Ninety-two percent (92%) of subjects had at least one comorbid condition; 25% had four or more. As the number of all comorbid conditions increased, the subjects' DP and SMA declined. However, when the investigators looked at DP by comorbidity subtype, microvascular conditions had no effect. Macrovascular conditions and discordant conditions were both associated with lower DP. Comorbidity subtype did not affect SMA; greater numbers of any subtype were associated with lower SMA. Looking specifically at heart failure, mild heart failure did not affect DP or SMA, but severe heart failure did.
Commentary
Recently I participated in a seminar for family medicine chief residents. The topic was diabetes mellitus. I began my presentation by asking rhetorically for a show of hands of those residents who had a patient with diabetes and nothing else. No hands went up.
One thing I like about this study is its attempt to quantify the biopsychosocial model of medicine, so beloved by primary care physicians. Intuitively, I know that when I have two patients with a chronic illness, and one is mastering self-management and the other is not, I need to explore the context of the illness. What else is going on in his life? Does she have other illnesses? As our population ages, more and more of our patients will have not just one chronic illness. A few years ago, I was a co-author of a study that looked at several issues of self-management of diabetes from the patient's point of view. We conducted focus groups, and one of the participants said, "Well, I have so many things wrong that diabetes is not usually my primary concern...They got me a glucometer...but I had so much trouble... ya gotta get the blood right down on one particular spot. And I couldn't see it good enough, and I'd always get blood all over everything. And I'd get four or five of those strips in there and still wouldn't get an answer." Is it any wonder that self-management is so difficult!

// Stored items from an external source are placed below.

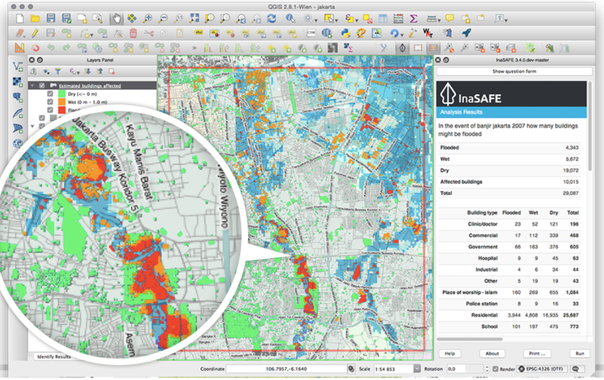The width and height of the screenshot is (604, 380).
Task: Switch to the Identify Results tab
Action: pos(53,357)
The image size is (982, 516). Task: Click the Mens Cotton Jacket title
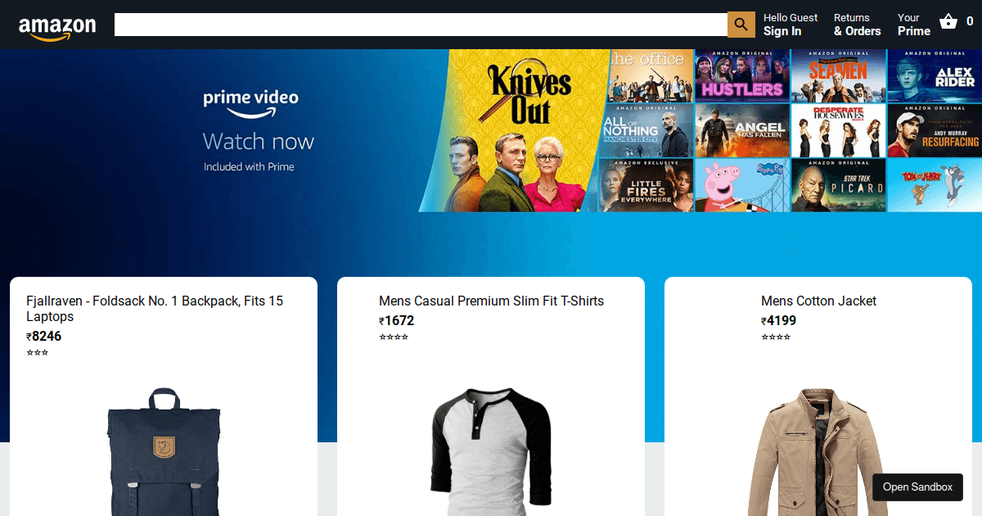[818, 301]
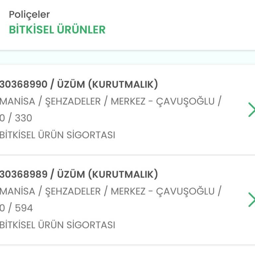255x255 pixels.
Task: Tap the chevron on policy 30368989
Action: 251,200
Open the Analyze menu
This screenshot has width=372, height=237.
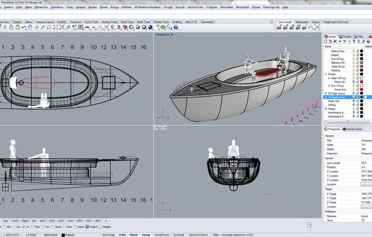[x=81, y=7]
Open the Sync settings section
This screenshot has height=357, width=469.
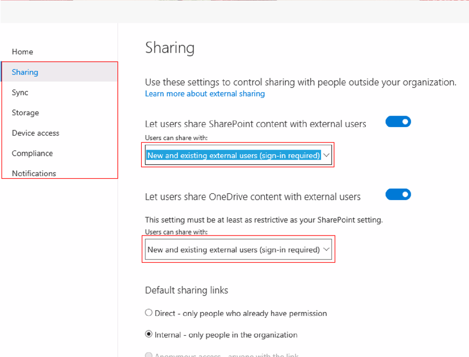pyautogui.click(x=20, y=92)
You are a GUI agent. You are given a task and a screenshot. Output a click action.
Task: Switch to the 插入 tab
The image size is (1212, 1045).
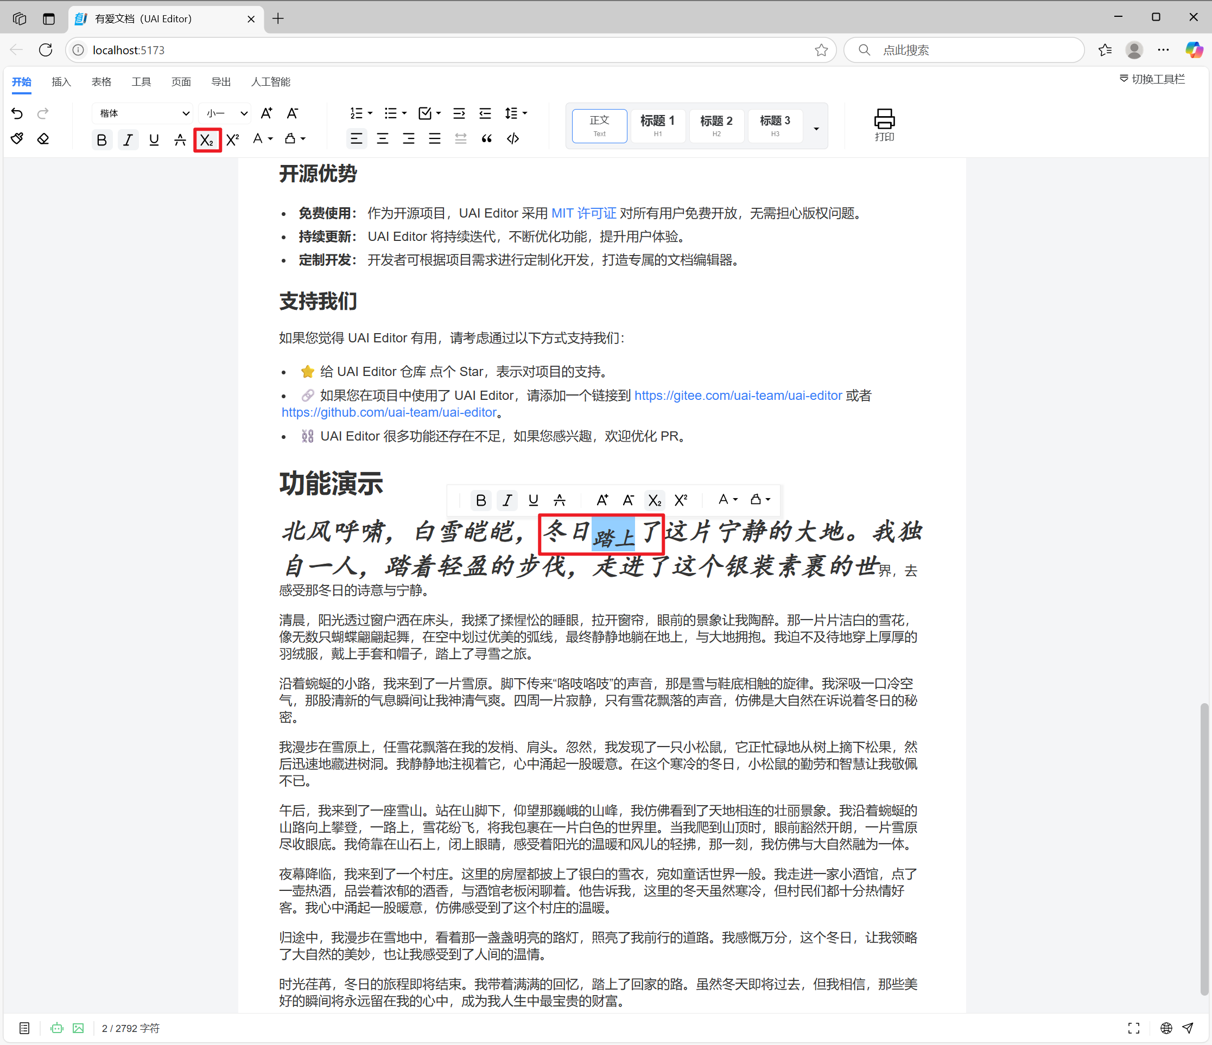coord(61,82)
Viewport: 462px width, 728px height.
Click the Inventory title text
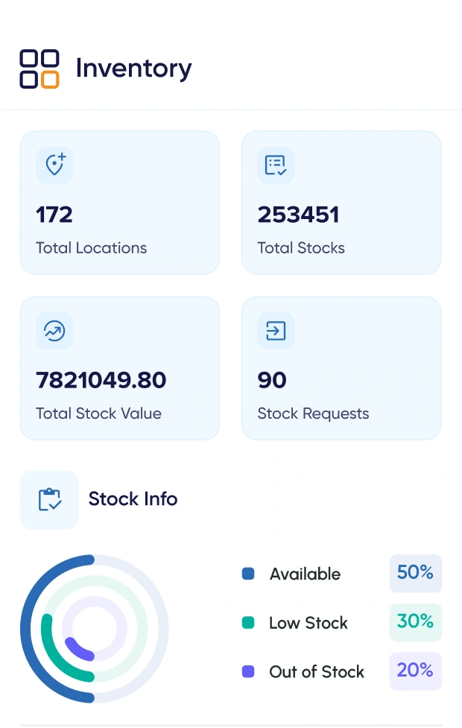pyautogui.click(x=134, y=68)
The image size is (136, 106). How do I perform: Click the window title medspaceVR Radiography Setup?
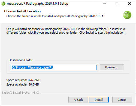(x=37, y=4)
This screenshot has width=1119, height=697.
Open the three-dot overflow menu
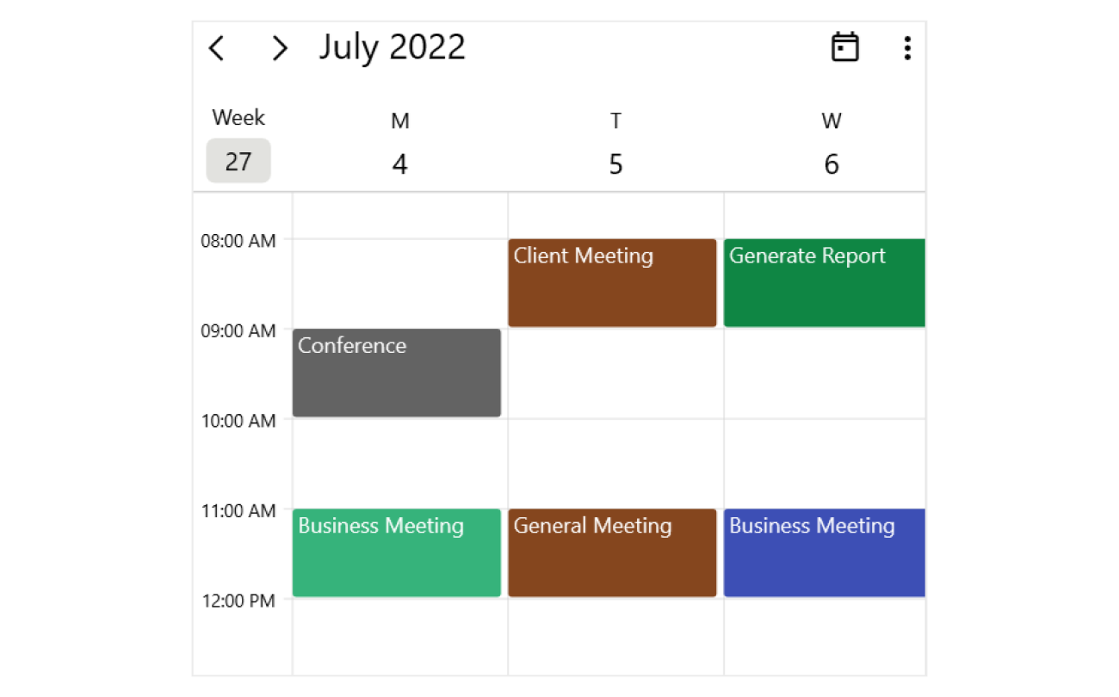pos(906,47)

What is the lesson here? It is to avoid "occulostenosis" when dealing with patients with diabetes. Osler said it best: "It is much more important to know what sort of a patient has a disease than what sort of a disease a patient has." Specifically for diabetes, it means asking your patient whether his heart failure makes it difficult for him to exercise daily. Does her retinopathy prevent her from accurately drawing up her insulin? Who is the primary cook in the household? Does that person know the patient's dietary requirements? Is his arthritis so bad, he can't bend over to examine his feet or have the dexterity to use his glucometer? Of course, it's so much simpler to order a hemoglobin A1C, but with third-party payers scrutinizing our practices and pay-or-performance becoming a reality, simple is simply not good enough.